The patients (inclusion criteria) — Were trial patients narrower, younger, healthier than yours? The commonest gap of all.

The comparator — Was the drug tested against placebo or an outdated option — not the treatment your patients would actually get instead?

The conditions — Expert centres, intensive monitoring, engineered adherence — versus ordinary clinics and real life?

The outcome — Did the trial measure a surrogate (a lab number) instead of what patients care about (living longer, feeling better)? — more on this in M6.

The time horizon — Was follow-up months, when the decision needs years? A benefit that's real at six months may say nothing about five.

Run a study through these five and you'll know not just whether it generalises, but where it breaks.

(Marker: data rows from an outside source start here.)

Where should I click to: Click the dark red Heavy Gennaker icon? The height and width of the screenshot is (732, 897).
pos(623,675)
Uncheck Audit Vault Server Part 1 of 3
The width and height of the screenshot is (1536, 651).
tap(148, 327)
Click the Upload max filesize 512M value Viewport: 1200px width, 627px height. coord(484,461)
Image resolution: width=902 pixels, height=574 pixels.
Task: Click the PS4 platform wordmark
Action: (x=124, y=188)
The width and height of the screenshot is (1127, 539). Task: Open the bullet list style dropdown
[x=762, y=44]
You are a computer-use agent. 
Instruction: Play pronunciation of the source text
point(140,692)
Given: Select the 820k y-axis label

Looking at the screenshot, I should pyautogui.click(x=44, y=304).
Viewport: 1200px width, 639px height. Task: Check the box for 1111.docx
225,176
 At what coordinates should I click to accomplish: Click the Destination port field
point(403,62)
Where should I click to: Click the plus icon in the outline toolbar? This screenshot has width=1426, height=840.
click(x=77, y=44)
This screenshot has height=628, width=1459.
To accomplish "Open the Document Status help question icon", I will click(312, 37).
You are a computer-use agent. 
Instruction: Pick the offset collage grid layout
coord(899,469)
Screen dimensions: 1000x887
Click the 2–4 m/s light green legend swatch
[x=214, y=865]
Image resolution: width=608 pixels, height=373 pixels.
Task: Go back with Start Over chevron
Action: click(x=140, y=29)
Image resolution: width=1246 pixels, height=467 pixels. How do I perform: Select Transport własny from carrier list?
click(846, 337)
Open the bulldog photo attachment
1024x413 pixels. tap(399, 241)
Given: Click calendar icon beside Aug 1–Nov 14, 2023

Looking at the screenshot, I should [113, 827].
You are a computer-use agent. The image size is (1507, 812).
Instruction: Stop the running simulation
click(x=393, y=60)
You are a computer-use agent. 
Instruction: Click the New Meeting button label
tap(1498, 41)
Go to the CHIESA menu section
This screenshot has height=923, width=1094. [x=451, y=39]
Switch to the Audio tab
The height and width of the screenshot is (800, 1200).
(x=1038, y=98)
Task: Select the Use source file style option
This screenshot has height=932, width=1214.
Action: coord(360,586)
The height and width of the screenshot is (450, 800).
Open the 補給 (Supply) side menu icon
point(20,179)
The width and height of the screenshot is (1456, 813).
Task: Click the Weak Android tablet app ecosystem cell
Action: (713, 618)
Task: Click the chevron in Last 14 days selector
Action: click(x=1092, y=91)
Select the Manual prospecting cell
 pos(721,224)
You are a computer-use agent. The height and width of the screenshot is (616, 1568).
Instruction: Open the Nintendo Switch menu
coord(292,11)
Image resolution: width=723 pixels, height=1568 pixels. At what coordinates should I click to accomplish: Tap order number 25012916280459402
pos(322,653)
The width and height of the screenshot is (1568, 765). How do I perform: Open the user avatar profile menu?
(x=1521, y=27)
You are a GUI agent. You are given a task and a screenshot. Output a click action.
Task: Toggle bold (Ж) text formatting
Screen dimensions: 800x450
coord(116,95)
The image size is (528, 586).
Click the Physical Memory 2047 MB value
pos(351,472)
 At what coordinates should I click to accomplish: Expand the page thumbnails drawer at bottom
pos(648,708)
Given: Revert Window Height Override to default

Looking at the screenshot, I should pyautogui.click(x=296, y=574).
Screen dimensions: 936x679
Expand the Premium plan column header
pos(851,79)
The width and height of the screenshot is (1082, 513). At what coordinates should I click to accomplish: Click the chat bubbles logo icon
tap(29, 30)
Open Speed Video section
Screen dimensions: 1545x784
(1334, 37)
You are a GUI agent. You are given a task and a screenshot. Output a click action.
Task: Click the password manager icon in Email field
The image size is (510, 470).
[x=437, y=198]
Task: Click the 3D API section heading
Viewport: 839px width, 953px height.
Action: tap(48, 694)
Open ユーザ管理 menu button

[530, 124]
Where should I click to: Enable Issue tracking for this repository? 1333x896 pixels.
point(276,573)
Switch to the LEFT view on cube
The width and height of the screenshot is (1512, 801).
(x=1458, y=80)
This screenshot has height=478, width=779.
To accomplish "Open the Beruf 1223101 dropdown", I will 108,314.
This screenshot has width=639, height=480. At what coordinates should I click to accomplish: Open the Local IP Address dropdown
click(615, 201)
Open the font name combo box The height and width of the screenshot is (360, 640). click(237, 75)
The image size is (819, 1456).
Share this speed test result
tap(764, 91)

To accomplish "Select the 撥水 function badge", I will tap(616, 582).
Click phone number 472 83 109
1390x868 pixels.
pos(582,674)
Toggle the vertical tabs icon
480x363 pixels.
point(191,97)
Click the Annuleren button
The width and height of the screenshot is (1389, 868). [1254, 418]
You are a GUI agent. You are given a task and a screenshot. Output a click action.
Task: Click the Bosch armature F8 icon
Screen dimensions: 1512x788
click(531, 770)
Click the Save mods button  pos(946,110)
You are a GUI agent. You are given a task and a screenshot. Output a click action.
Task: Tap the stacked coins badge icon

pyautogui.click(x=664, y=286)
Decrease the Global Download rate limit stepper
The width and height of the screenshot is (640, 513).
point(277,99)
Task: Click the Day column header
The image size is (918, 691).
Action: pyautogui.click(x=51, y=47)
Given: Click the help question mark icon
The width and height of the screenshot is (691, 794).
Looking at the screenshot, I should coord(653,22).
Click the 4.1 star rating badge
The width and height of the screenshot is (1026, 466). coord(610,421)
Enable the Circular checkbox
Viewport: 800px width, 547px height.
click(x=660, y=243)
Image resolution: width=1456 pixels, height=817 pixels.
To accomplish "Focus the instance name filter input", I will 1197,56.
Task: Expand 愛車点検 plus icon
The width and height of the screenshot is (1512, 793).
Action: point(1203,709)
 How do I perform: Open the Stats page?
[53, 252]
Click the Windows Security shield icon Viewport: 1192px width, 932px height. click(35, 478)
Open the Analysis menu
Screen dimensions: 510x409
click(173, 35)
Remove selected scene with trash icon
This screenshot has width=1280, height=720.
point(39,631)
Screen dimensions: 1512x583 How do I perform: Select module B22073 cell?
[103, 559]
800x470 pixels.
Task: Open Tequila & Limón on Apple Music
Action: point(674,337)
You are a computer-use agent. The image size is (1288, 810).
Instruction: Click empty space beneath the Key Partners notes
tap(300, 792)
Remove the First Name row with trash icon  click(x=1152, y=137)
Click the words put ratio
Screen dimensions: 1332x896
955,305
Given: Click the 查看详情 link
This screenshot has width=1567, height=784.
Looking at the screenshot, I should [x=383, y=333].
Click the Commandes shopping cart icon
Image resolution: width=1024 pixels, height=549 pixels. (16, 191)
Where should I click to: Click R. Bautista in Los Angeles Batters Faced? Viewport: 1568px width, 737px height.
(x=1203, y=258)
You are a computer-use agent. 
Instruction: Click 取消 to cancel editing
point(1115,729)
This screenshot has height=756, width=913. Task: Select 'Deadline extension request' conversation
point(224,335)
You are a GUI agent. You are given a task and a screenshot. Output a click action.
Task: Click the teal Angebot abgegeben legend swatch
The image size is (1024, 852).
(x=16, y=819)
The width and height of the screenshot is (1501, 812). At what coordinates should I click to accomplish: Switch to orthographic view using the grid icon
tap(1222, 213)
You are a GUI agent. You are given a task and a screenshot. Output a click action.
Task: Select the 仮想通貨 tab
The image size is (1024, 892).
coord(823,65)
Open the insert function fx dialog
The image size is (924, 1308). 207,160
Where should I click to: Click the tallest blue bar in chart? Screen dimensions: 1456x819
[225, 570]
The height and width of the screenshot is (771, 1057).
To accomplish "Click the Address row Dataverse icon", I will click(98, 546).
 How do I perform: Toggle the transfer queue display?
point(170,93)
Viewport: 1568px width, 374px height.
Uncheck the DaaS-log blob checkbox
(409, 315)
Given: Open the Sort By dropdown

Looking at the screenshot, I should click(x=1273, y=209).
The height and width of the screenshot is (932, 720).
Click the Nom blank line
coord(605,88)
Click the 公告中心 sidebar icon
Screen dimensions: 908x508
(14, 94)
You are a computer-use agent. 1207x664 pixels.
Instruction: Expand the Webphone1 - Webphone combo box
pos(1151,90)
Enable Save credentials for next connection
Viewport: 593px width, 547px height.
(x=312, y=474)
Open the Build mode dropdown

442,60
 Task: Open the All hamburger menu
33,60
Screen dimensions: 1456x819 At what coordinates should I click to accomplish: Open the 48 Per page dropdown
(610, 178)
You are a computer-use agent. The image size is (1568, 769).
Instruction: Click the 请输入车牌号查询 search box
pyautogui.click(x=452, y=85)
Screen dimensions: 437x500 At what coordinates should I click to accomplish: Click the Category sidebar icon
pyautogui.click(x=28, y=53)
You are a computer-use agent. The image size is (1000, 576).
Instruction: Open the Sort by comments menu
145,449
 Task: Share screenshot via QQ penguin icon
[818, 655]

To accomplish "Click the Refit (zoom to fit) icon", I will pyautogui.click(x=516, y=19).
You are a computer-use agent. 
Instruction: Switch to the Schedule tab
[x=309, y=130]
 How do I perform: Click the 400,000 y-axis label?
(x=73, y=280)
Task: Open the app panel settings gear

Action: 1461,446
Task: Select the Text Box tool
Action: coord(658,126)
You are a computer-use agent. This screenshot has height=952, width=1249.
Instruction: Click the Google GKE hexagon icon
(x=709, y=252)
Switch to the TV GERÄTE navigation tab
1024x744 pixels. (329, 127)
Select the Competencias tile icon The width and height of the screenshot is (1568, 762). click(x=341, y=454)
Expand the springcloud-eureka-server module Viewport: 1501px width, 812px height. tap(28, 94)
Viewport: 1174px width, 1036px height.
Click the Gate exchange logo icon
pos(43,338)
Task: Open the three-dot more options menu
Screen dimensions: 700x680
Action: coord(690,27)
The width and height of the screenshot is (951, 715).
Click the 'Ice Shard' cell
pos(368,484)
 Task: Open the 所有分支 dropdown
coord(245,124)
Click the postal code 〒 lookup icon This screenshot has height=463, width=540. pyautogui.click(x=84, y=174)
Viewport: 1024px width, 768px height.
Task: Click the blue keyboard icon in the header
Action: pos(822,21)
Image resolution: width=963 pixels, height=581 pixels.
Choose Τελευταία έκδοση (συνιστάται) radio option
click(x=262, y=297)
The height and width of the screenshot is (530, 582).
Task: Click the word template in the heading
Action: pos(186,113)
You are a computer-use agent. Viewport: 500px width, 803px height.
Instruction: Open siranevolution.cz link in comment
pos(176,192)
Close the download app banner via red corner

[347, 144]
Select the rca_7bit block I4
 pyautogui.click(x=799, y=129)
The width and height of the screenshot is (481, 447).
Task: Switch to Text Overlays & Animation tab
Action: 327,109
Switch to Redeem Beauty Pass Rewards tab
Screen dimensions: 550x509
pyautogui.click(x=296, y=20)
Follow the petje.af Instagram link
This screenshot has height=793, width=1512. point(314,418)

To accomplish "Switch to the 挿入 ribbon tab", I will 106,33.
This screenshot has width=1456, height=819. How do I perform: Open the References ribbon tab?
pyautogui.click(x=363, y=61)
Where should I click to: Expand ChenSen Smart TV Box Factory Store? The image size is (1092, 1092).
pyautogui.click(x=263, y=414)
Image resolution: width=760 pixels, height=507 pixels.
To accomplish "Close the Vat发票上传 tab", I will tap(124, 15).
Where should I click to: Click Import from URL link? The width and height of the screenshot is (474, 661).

Each trial below is internally sound, but something blocks it from transferring. Tap the threat to generalisability.

Where this sits in M2

Pull the whole module together. You've been building two different skills without quite naming the split:

Everything about the three enemies, randomisation and blinding was about internal validity — making sure the effect is real for the people studied.
This lesson is about external validity — a separate audit of whether that real effect reaches the people you care about.

And here's the crucial part: randomisation buys you internal validity, not external. A coin toss makes the groups comparable; it does nothing to make the patients resemble yours. That's why even a perfect RCT can leave a generalisability gap wide open — and why a big, representative observational study sometimes tells you more about your patients than a narrow trial does. (Remember: a rung on the ladder is a starting presumption, not a verdict.)

Internal validity asks: did they get it right? External validity asks: right for whom? You need a yes to both before a result should move a decision.

Why this matters for HTA

This is the backbone of how you read evidence in a submission, in two moves:

First, the internal question: is this result believable at all? Randomised? Concealed? Blinded where it mattered? Free of the three enemies? If no — stop; the number can't be trusted.

Then, the external question: even if true, is it about us? Our patients, our comparator, our conditions, the outcomes and timescales we care about? This is where the "generalisability gap" becomes one of the most powerful, and most common, challenges an assessor raises — because manufacturers naturally test their drug under the conditions that flatter it most.

A submission's trial can be both unimpeachable and beside the point. Your job is to catch the studies that are perfectly true about the wrong patients, the wrong comparator, or the wrong outcome — and to say so.

Internal vs external validity, in one breath

Two separate questions: internal = true here (within the study); external = true there (out in your world, a.k.a. generalisability).
They're independent axes, not one scale — a study can be strong on either and weak on the other.
The trap quadrant is high-internal, low-external: authoritative-looking, quietly answering the wrong question.
The controls that buy internal validity often cost external validity — the same efficacy-vs-effectiveness tension from M1.
Check generalisability across five threats: patients, comparator, conditions, outcome, time horizon.
Randomisation protects internal validity only — it never guarantees the result transfers.

Before a result can change a decision, it must pass both tests: is it true? — and is it true for us?

That completes the foundations of reading evidence. You can now judge a study's design, defend against the three enemies, and ask whether a result both holds and transfers. What you can't yet do is read the numbers a study reports — the effect sizes, the p-values, the confidence intervals. That's exactly where M3 begins: biostatistics, the language the evidence actually speaks.